La moción de censura llamada "constructiva", importada por la Constitución española de la Ley Fundamental alemana, no parecía tener mucho recorrido en nuestra praxis política nacional. Ello porque, si bien resulta perfectamente factible que la mayoría absoluta del Congreso esté de acuerdo en derribar al Gobierno, es extraordinariamente difícil lograr ese mismo consenso para, en unidad de acto, sustituir al Presidente censurado por otro. Así se evidenció en los tres fracasados intentos anteriores (el de Felipe González contra Adolfo Suárez, el de Antonio Hernández Mancha contra González y el de Pablo Iglesias contra Mariano Rajoy), de modo que este mecanismo de exigencia de responsabilidad política al Ejecutivo se nos mostraba, en realidad, como un "show" dirigido al electorado que el candidato pretendía captar, más que como un intento serio de renovación gubernamental. ¿Qué ha ocurrido para que en esta ocasión no haya sido así? Y cabe añadir: ¿de verdad hemos asistido a una moción de censura constructiva?

En cuanto al primer interrogante, hay dos factores de relieve a tener en cuenta: la sentencia de la Audiencia Nacional sobre el caso Gürtel, ciertamente, y la pésima gestión del conflicto catalán por parte del Gobierno de Rajoy.

La resolución judicial, aún no firme, dejó bien establecida la corrupción estructural del Partido Popular, la existencia en su interior de una caja B y la consideración de dicho partido como partícipe a título lucrativo de los efectos de los graves delitos enjuiciados. El PP incurrió, en suma, en un supuesto de enriquecimiento con causa ilícita. En la sentencia se afirma, en efecto, que entre el Grupo Correa y el PP se tejió una estructura de colaboración estable y "se creó en paralelo un auténtico y eficaz sistema de corrupción institucional a través de mecanismos de manipulación de la contratación pública central, autonómica y local". Es imposible minimizar el efecto devastador de semejante constatación jurisdiccional sobre el prestigio de los políticos populares y la honorabilidad del propio Gobierno y de su Presidente. Creo que Rajoy ha sido insensible a la fuerza brutalmente descalificadora de estas afirmaciones. La corrupción no puede minusvalorarse como algo fatalmente inherente a la condición humana. Cuando se ha llegado al punto de que los órganos judiciales realizan semejantes apreciaciones, es obligado presentar la dimisión si se respeta mínimamente la alta dignidad del cargo presidencial.

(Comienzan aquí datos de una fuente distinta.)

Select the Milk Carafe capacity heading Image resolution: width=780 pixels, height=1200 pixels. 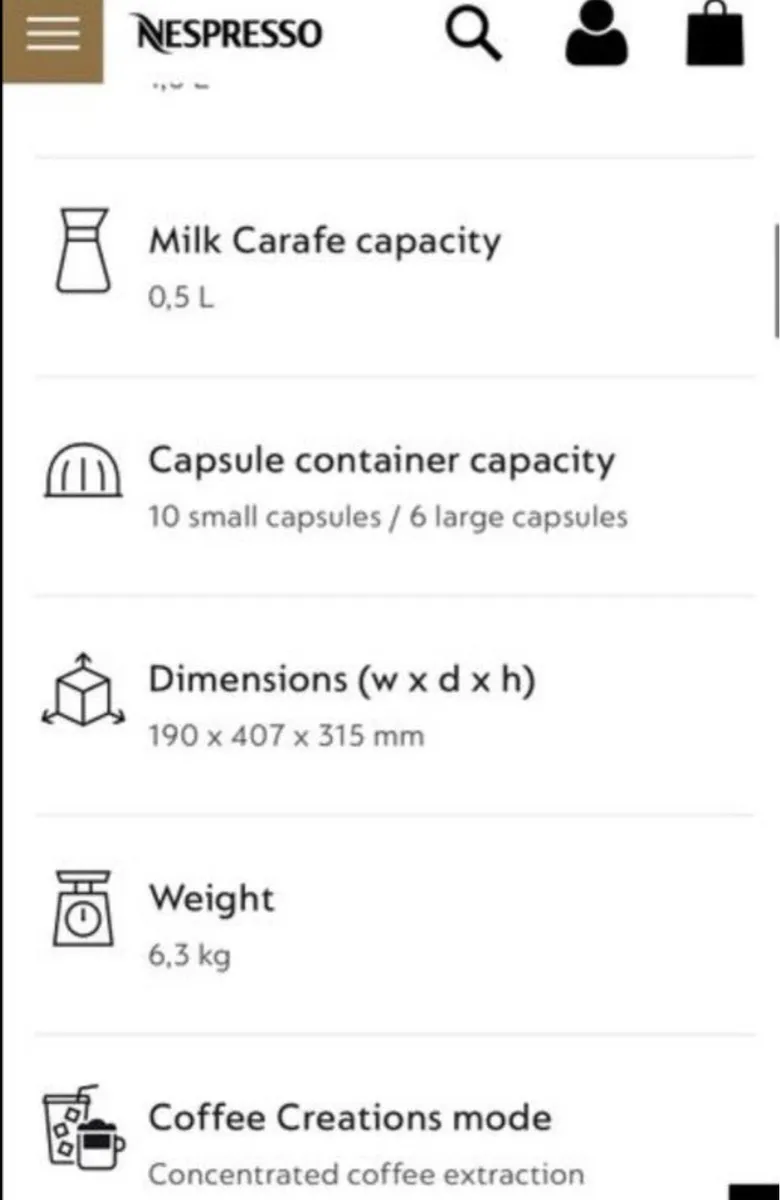coord(325,241)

Por lo que se refiere al conflicto independentista en Cataluña, la pasividad política de Rajoy y la abdicación de todas sus responsabilidades en manos de los Tribunales han causado un daño enorme a la convivencia democrática en esa Comunidad Autónoma. Las heridas siguen allí sangrando como consecuencia de un largo proceso secesionista que debiera haberse atajado de raíz ya en 2012: primero, dejando clara a todos la firme voluntad del Estado de preservar a toda costa la unidad del país; y segundo, abriéndose a un diálogo político y económico sobre el diseño territorial de España, incluida la cada vez más necesaria reforma de la Constitución. Por desgracia, en su crisis institucional más grave desde el 23-F, España ha tenido el peor dirigente posible: un fanático del "laissez faire" metido en un juego de ruleta rusa. ¿Es que alguien puede ser un talibán de la abulia? Rajoy sí, y váyase el oxímoron a donde le pete.

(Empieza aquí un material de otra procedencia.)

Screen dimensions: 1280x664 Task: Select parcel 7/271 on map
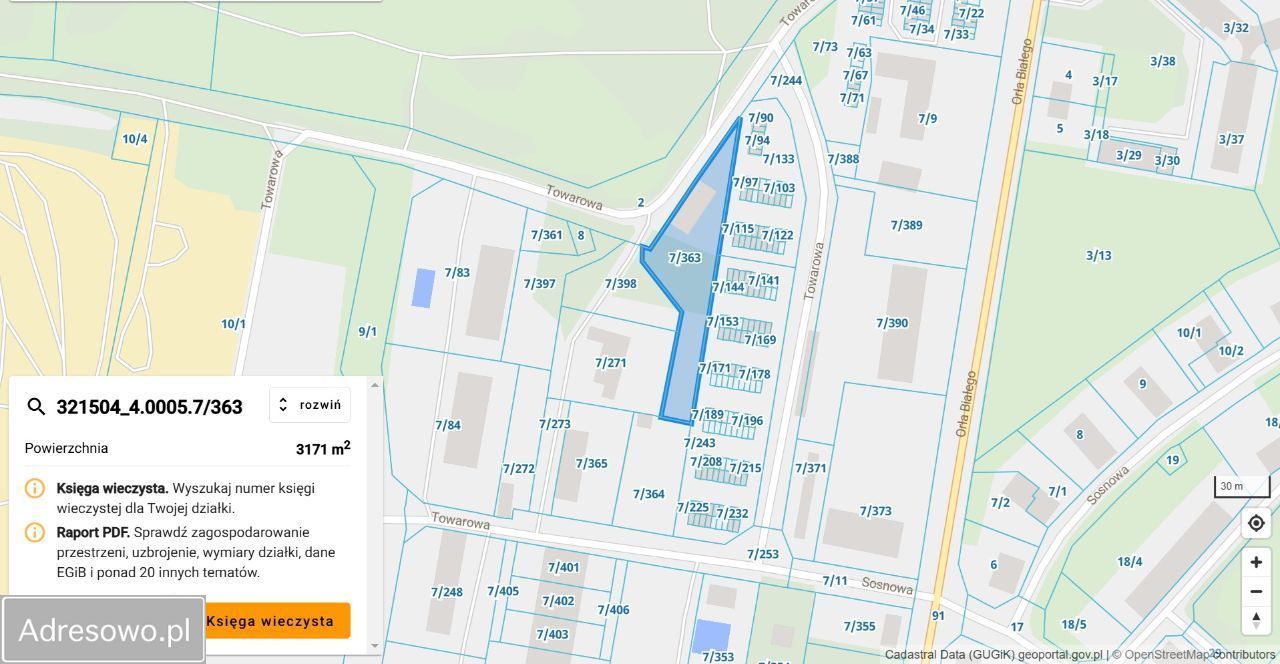pos(610,362)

Ahora bien, una moción de censura tiene dos vertientes. De un lado, y como dice la Constitución, sirve para "exigir la responsabilidad política del Gobierno" (art. 113.1). Pero de otro, su carácter constructivo requiere una alternativa al Ejecutivo cuyo cese se provoca. Esta segunda vertiente asemeja el debate de la moción de censura al debate de investidura de un candidato a la Presidencia del Gobierno. De ahí que la Constitución disponga que el candidato incluido en una moción de censura triunfante "se entenderá investido de la confianza de la Cámara a los efectos previstos en el artículo 99. El Rey le nombrará Presidente del Gobierno" (art. 114.2). Y de ahí también que el Reglamento del Congreso requiera que el candidato exponga ante los Diputados "el programa político del Gobierno que pretende formar" (art. 177.1). ¿Ha hecho esto verdaderamente Pedro Sánchez? Se convendrá que sólo en términos muy vagos, cosa que a nadie puede sorprender dada la heterogeneidad ideológica de sus apoyos. Algunos de éstos, los indepes más hirsutos, declararon paladinamente desde la tribuna que votaban contra Rajoy más que a favor de Sánchez.

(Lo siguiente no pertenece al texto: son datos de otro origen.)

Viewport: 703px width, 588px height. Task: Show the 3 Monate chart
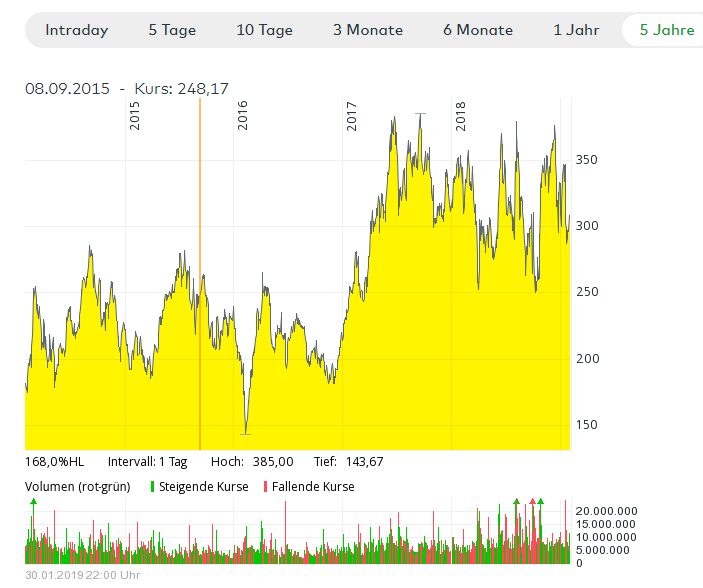368,30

Pero la falta de un programa explícito obedece también a otras razones. Personalmente, no tengo la menor duda de que la intención del nuevo Presidente es agotar la legislatura. No es eso lo que dio a entender, desde luego, ni lo que le piden adversarios como Ciudadanos o incluso medios periodísticos afines al PSOE (aunque no a Pedro Sánchez). Sin embargo, aparte de que el país no demanda, que se sepa, elecciones generales inmediatas, el líder socialista necesita, para contrarrestar las actuales predicciones demoscópicas, una estancia en el poder que le permita ofrecer a los electores un esquema atractivo y trabado de actitudes, proyectos y realizaciones; y eso requiere tiempo. El programa borroso del candidato Sánchez sólo lo puede dibujar con detalle el Presidente Sánchez. Aquellos que no sólo votaron contra Rajoy (como Iglesias y los suyos), lo hicieron en favor de Pedro Sánchez no ya bajo palabra de honor, sino, habida cuenta de lo meramente pespunteado de su discurso y de las demás intervenciones en el debate, en atención casi exclusiva a expresiones gestuales. Y es que el gallego de este debate no podía ser Rajoy. Estaba demasiado indignado.

En suma, una moción anómala, más destructiva que constructiva. Ni la premura de la ocasión ni el caleidoscopio de la Cámara permitían mucho más.